Fue bogando hasta llegar a la casa del cacique, que estaba en una de las
riberas.
—Nara, hermosa Nara, mujer del cacique Coranke —dijo mientras
arribaba—, soy un viajero hambriento. Dame de comer…
La hermosa Nara le sirvió, en la mitad de una calabaza, yucas y
choclos cocidos y también plátanos. Sentado a la puerta de la cabaña,
comió lentamente el Chullachaqui, mirando a Nara, y después dijo:
—Hermosa Nara, no soy un viajero hambriento, como has podido
creer, y he venido únicamente por ti. Adoro tu belleza y no puedo vivir
lejos de ella. Ven conmigo…
Nara le respondió:
—No puedo dejar al cacique Coranke…
Y entonces el Chullachaqui se puso a rogar y a llorar, a llorar y a
rogar para que Nara se fuera con él.
—No dejaré al cacique Coranke —dijo por último Nara.
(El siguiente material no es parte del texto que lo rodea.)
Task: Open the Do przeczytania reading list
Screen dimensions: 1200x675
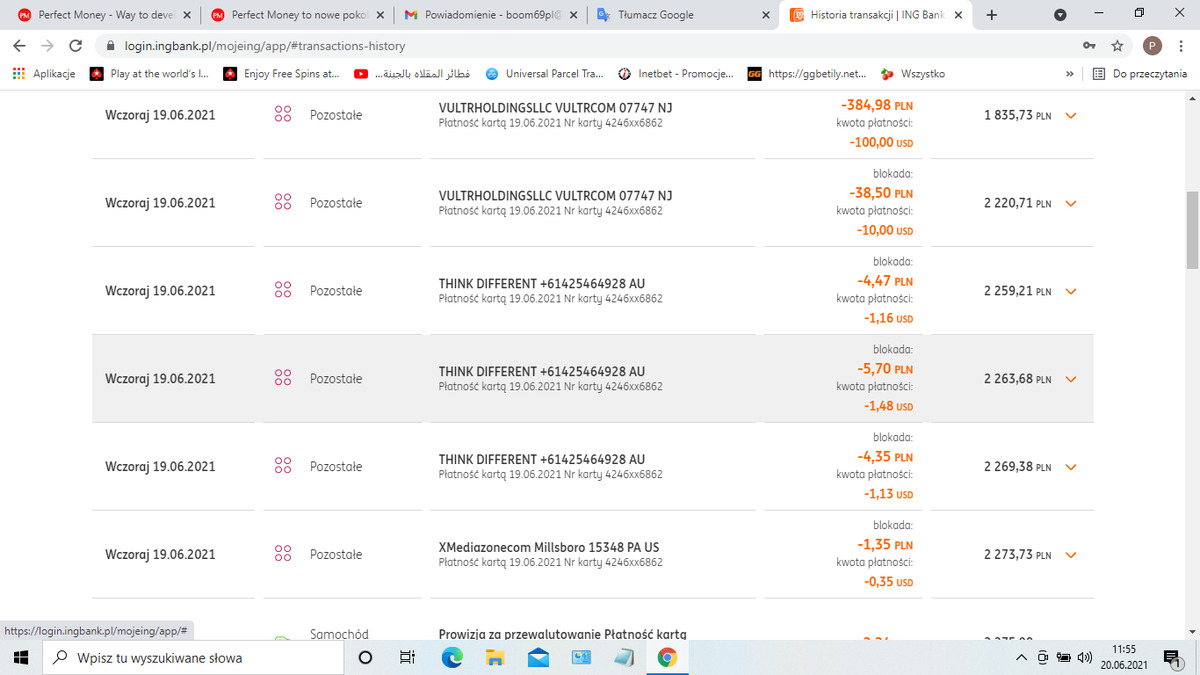Action: 1139,74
El Chullachaqui fue hacia la canoa, muy triste, muy triste, subió a
ella y se perdió en la lejanía bogando río abajo.
Nara se fijó en el rastro que el visitante había dejado al caminar por
la arena de la ribera y al advertir una huella de hombre y otra de
venado, exclamó: «¡Es el Chullachaqui!». Pero calló el hecho al cacique
Coranke, cuando éste volvió de sus correrías, para evitar que se
expusiera a las iras del Malo. Y pasaron seis meses y al caer la tarde del
último día de los seis meses, un potentado atracó su gran canoa frente
a la cabaña. Vestía una rica túnica y se adornaba la cabeza con vistosas
plumas y el cuello con grandes collares.
—Nara, hermosa Nara —dijo saliendo a tierra y mostrando mil
regalos—, ya verás por esto que soy poderoso. Tengo la selva a mi
merced. Ven conmigo y todo será tuyo.
Y estaban ante él todas las más bellas flores del bosque, y todos los
más dulces frutos del bosque, y todos los más hermosos objetos —
mantas, vasijas, hamacas, túnicas, collares de dientes y semillas— que
fabrican todas las tribus del bosque. En una mano del Chullachaqui se
posaba un guacamayo blanco y en la otra un paujil del color de la
noche.
—Veo y sé que eres poderoso —respondió Nara, después de echar
un vistazo a la huella, que confirmó sus sospechas—, pero por nada del
mundo dejaré al cacique Coranke…
Entonces el Chullachaqui dio un grito y salió la anaconda del río, y
dio otro grito y salió el jaguar del bosque. Y la anaconda enroscó su
enorme y elástico cuerpo a un lado y el jaguar enarcó su lomo felino al
otro.
—¿Ves ahora? —dijo el Chullachaqui—, mando en toda la selva y los
animales de la selva. Te haré morir si no vienes conmigo.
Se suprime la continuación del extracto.